SOUTH AFRICA – In the wake of a 33.1% surge in fast-food consumption in South Africa since 2019, a new report by ProVeg South Africa sheds light on the burgeoning plant-based industry in the country.

With challenges like the COVID-19 pandemic and ongoing load-shedding crises influencing consumer behavior, the South African market has witnessed a notable shift towards healthier, ethical, and environmentally-friendly lifestyles.

The report revealed that the vegan, vegetarian, and flexitarian consumer base has grown to comprise 10-12% of the South African market as of 2023.

In response to this demand, major Quick Service Restaurants (QSRs) have swiftly embraced plant-based options, offering exciting alternatives to cater to evolving consumer preferences.

“The report once again highlights significant opportunities available in the plant-based space within QSRs in South Africa,” ProVeg South Africa director Donovan Will stated emphasizing the significance of the report.

“…from new products that still need to be developed and gaps on menus to be filled by existing products, to ways for outlets to attract more customers.”

The report, initiated in 2022 with the “Plant-Based Friendly Fast-Food Franchise Ranking,” evaluates the performance of major QSRs based on the number and variety of plant-based offerings.

The 2023 edition built upon this, considering menu presentation, labeling, and consumer perceptions.

__DESCRIPTION OF THE TASK__
Decide whether each statement agrees with the report article above, answering yes or no and quoting the words that decide it: 1. As of 2023, vegan, vegetarian, and flexitarian consumers made up 10-12% of the South African market. 2. The report began in 2023. 3. The 2023 edition took labeling into account.

__ENTRIES PROVIDED__
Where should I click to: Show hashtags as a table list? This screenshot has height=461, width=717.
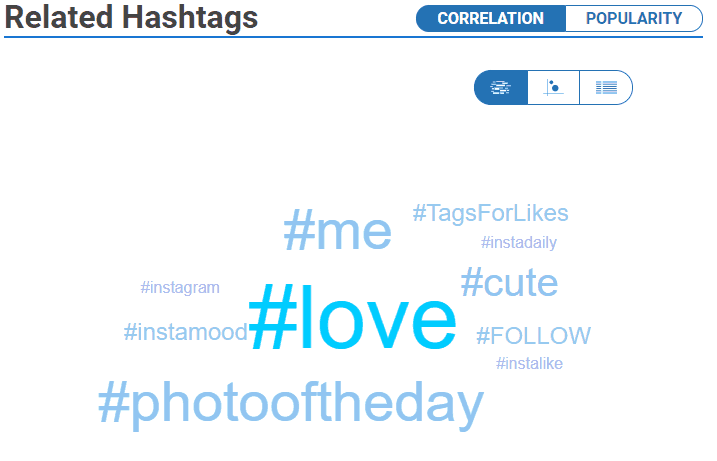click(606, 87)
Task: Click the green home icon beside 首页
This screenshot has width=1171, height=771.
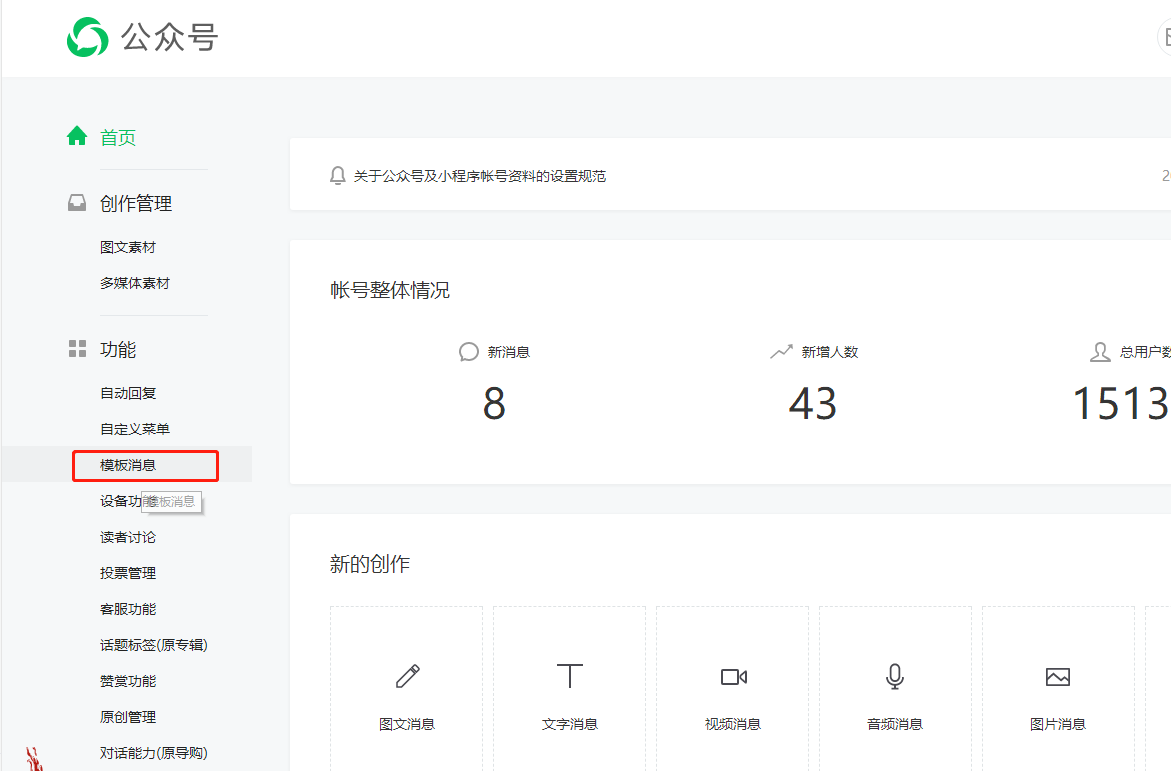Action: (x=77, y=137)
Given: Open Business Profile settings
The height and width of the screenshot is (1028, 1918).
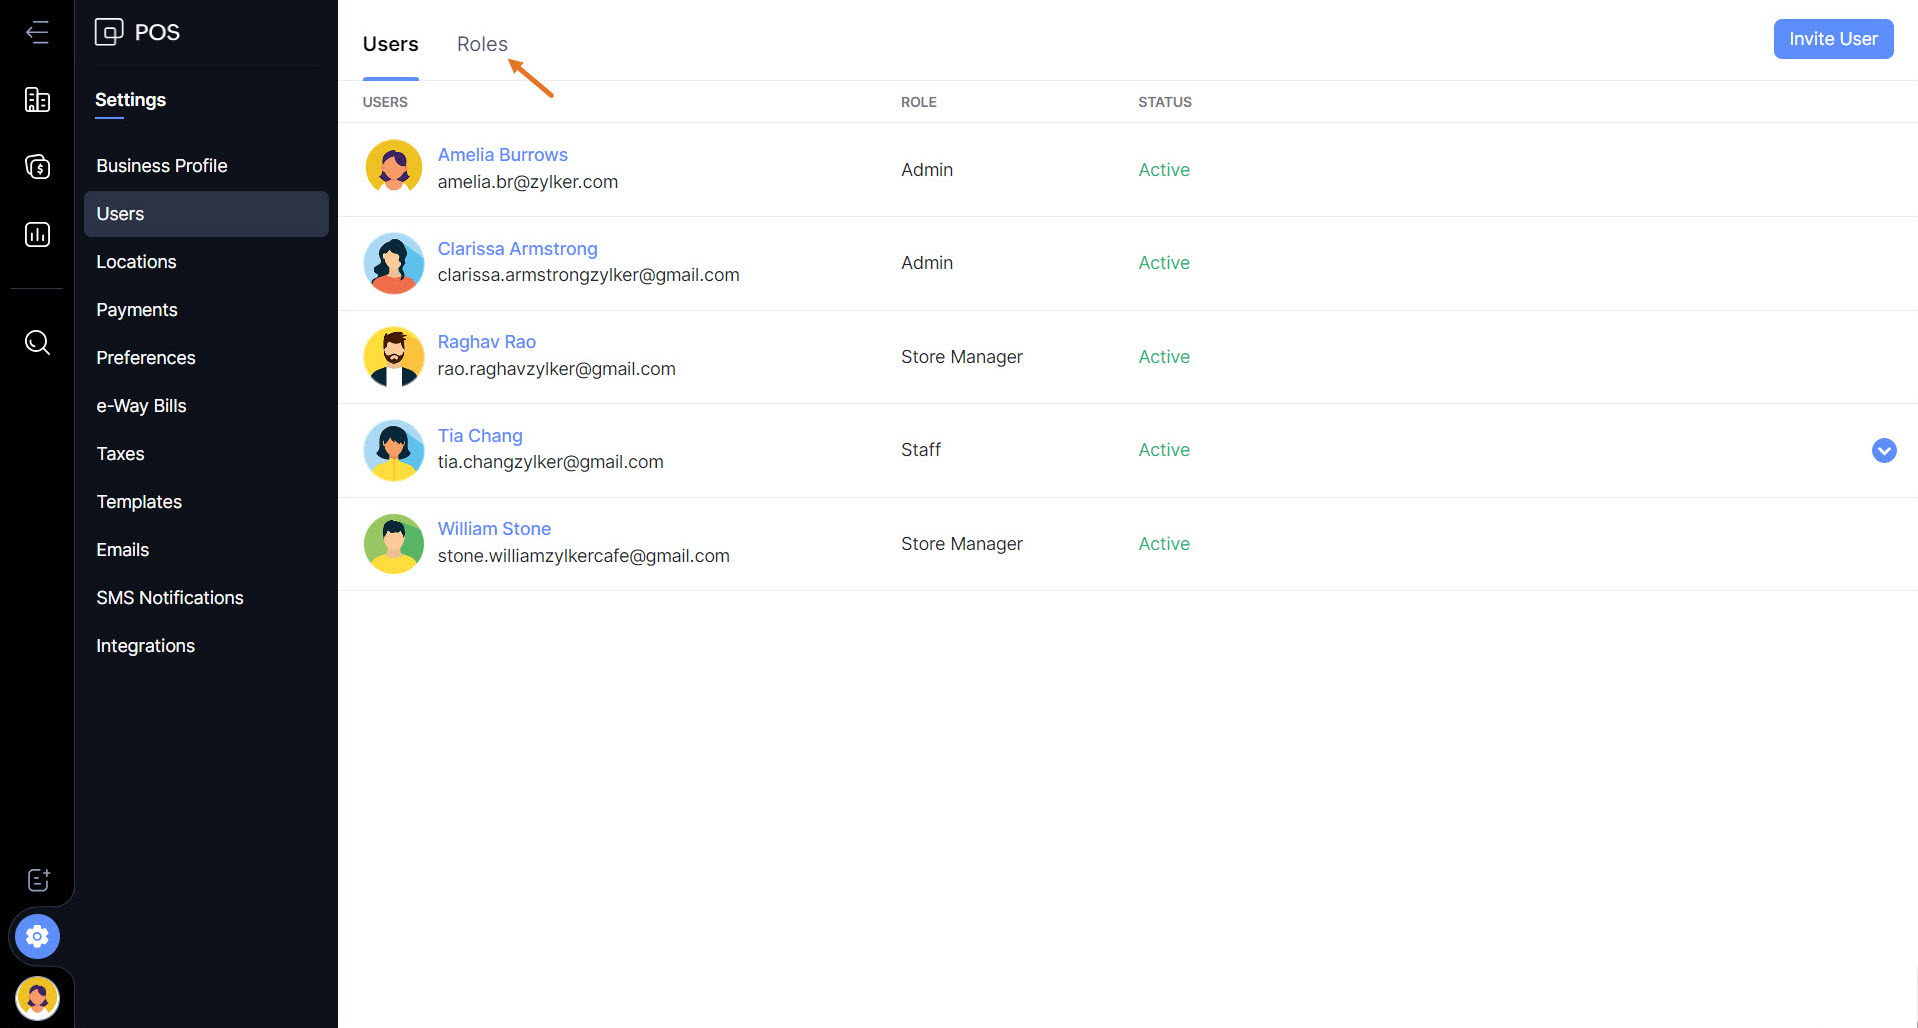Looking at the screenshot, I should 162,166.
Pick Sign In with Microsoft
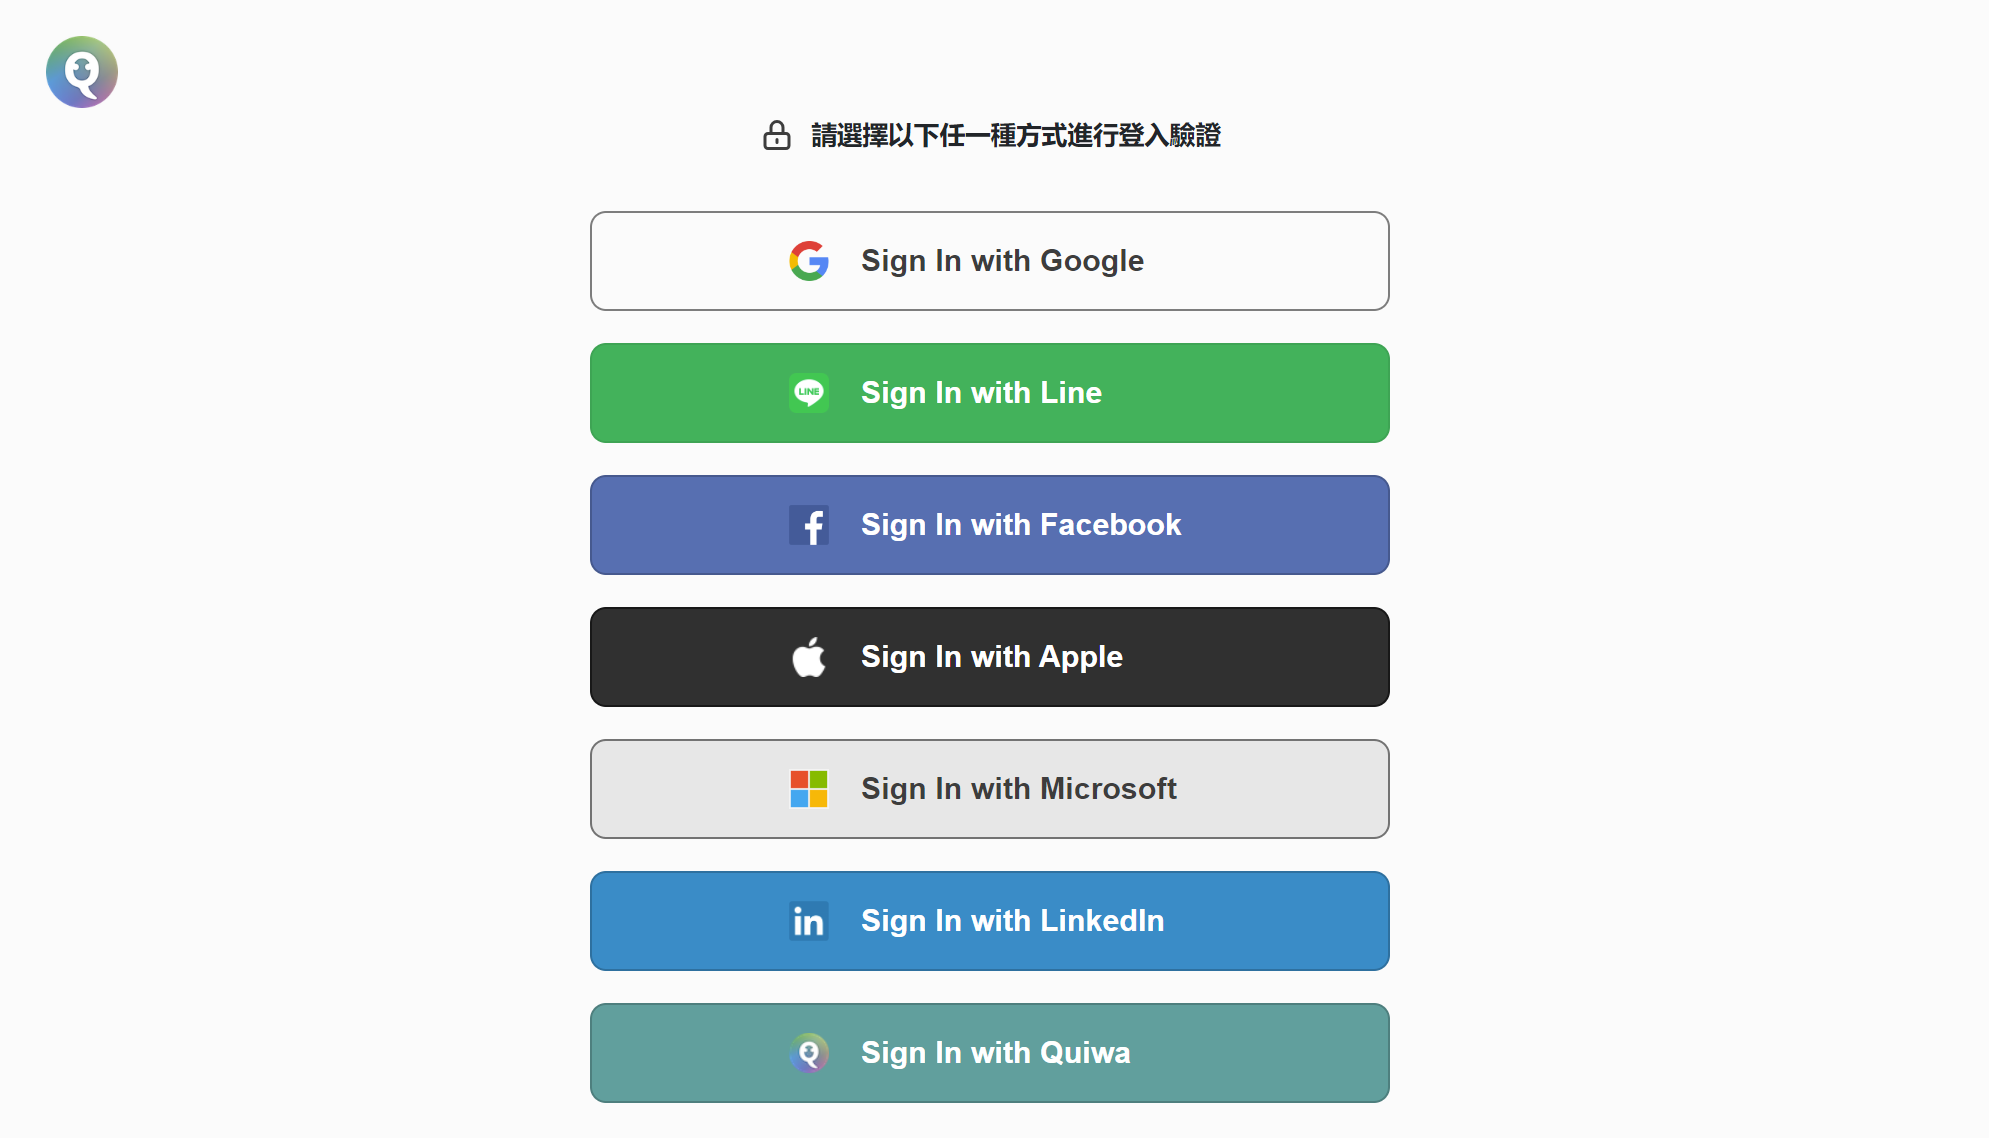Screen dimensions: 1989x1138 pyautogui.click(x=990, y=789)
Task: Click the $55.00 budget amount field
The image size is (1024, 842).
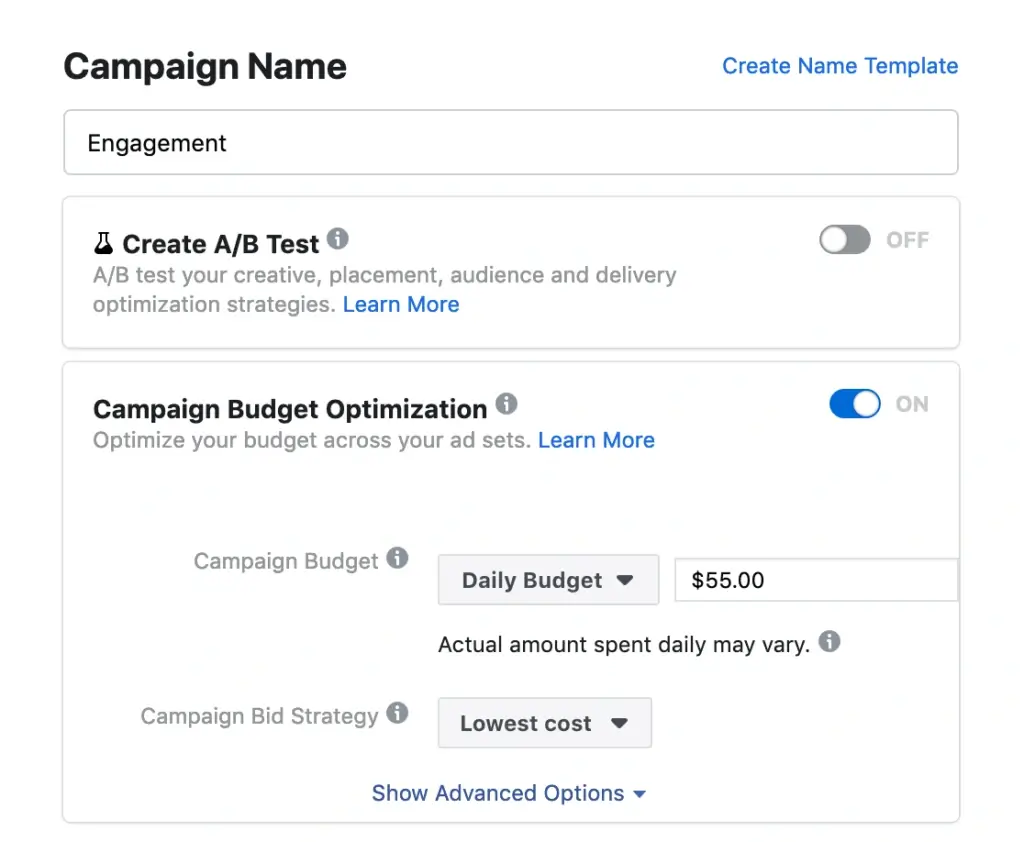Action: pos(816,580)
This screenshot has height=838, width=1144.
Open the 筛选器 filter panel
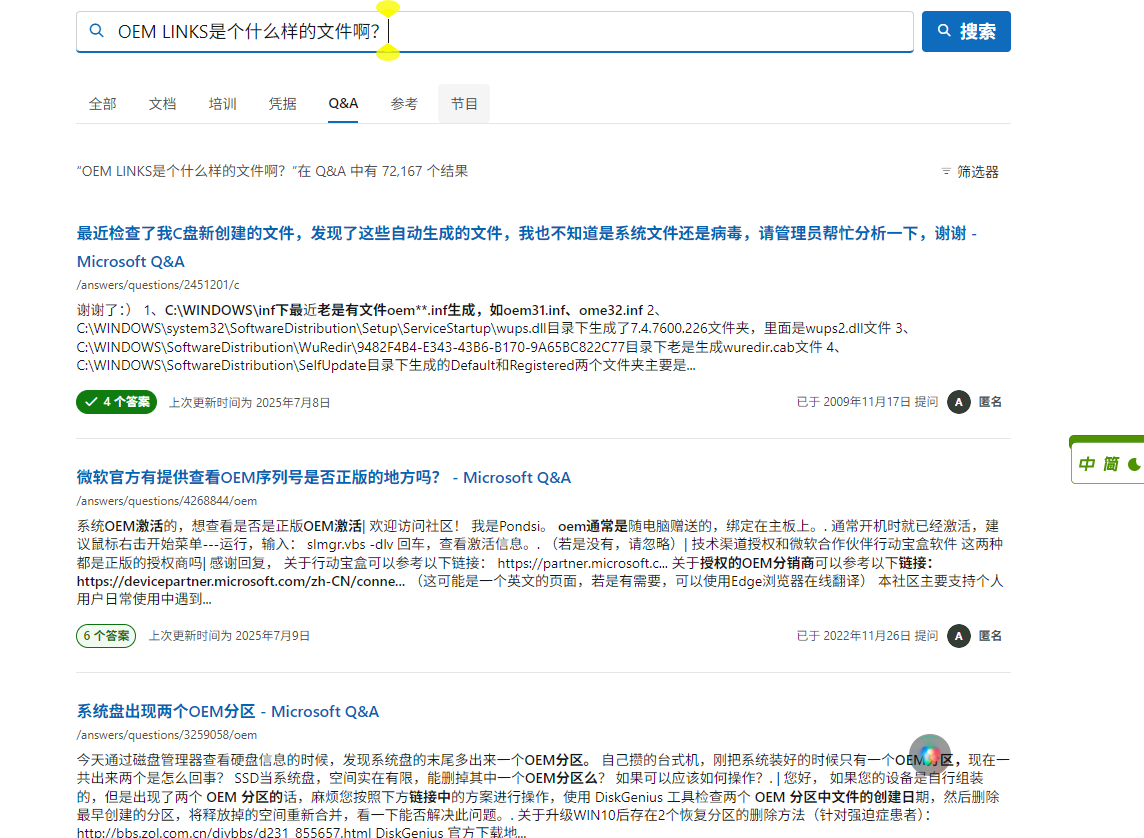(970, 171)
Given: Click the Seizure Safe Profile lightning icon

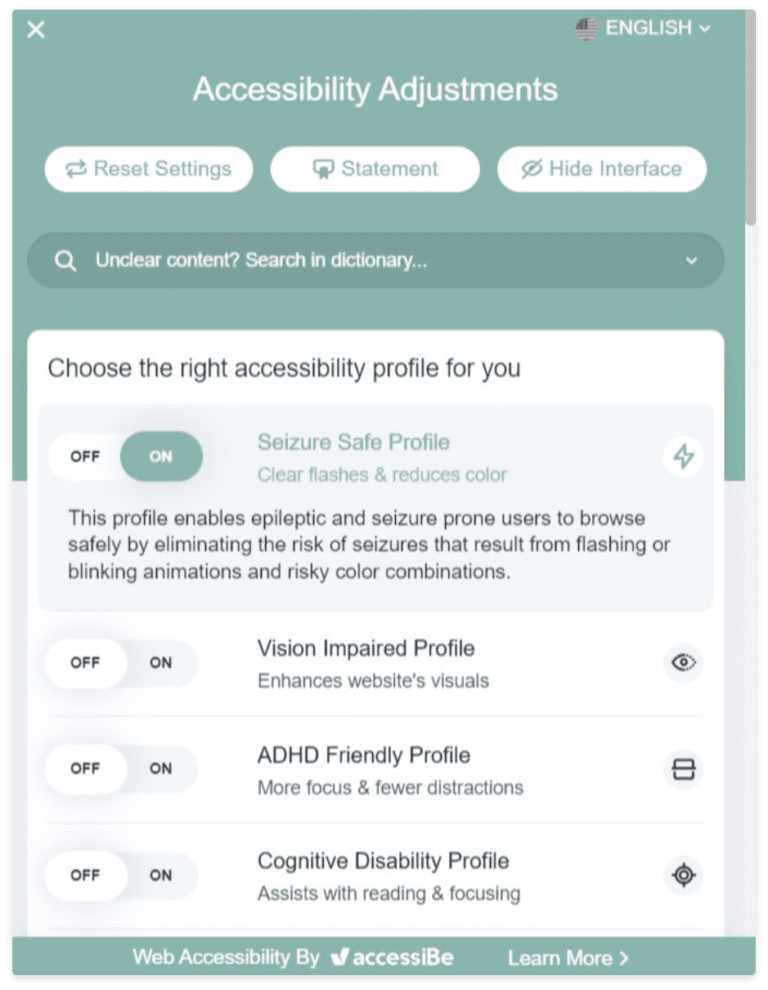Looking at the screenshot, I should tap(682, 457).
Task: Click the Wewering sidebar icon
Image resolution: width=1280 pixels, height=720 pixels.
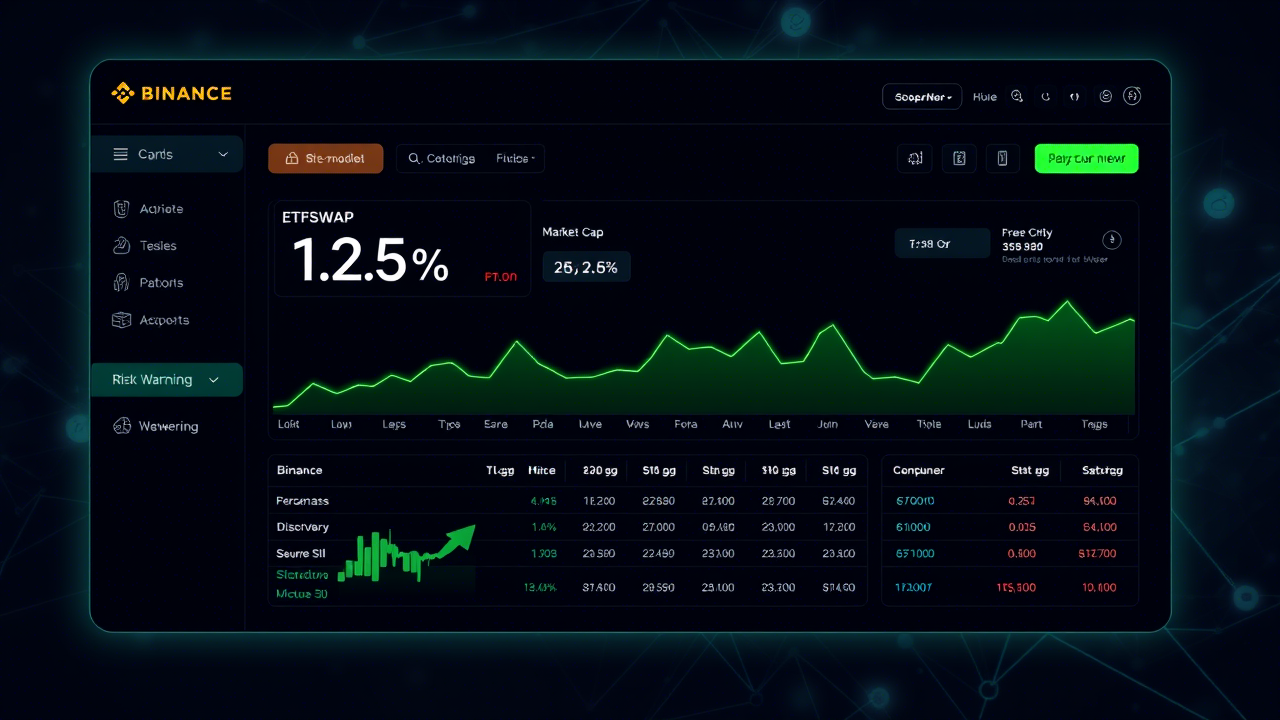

__WRITTEN ANSWER__
1. Yes: "has grown to comprise 10-12% of the South African market as of 2023"
2. No: "The report, initiated in 2022"
3. Yes: "considering menu presentation, labeling, and consumer perceptions"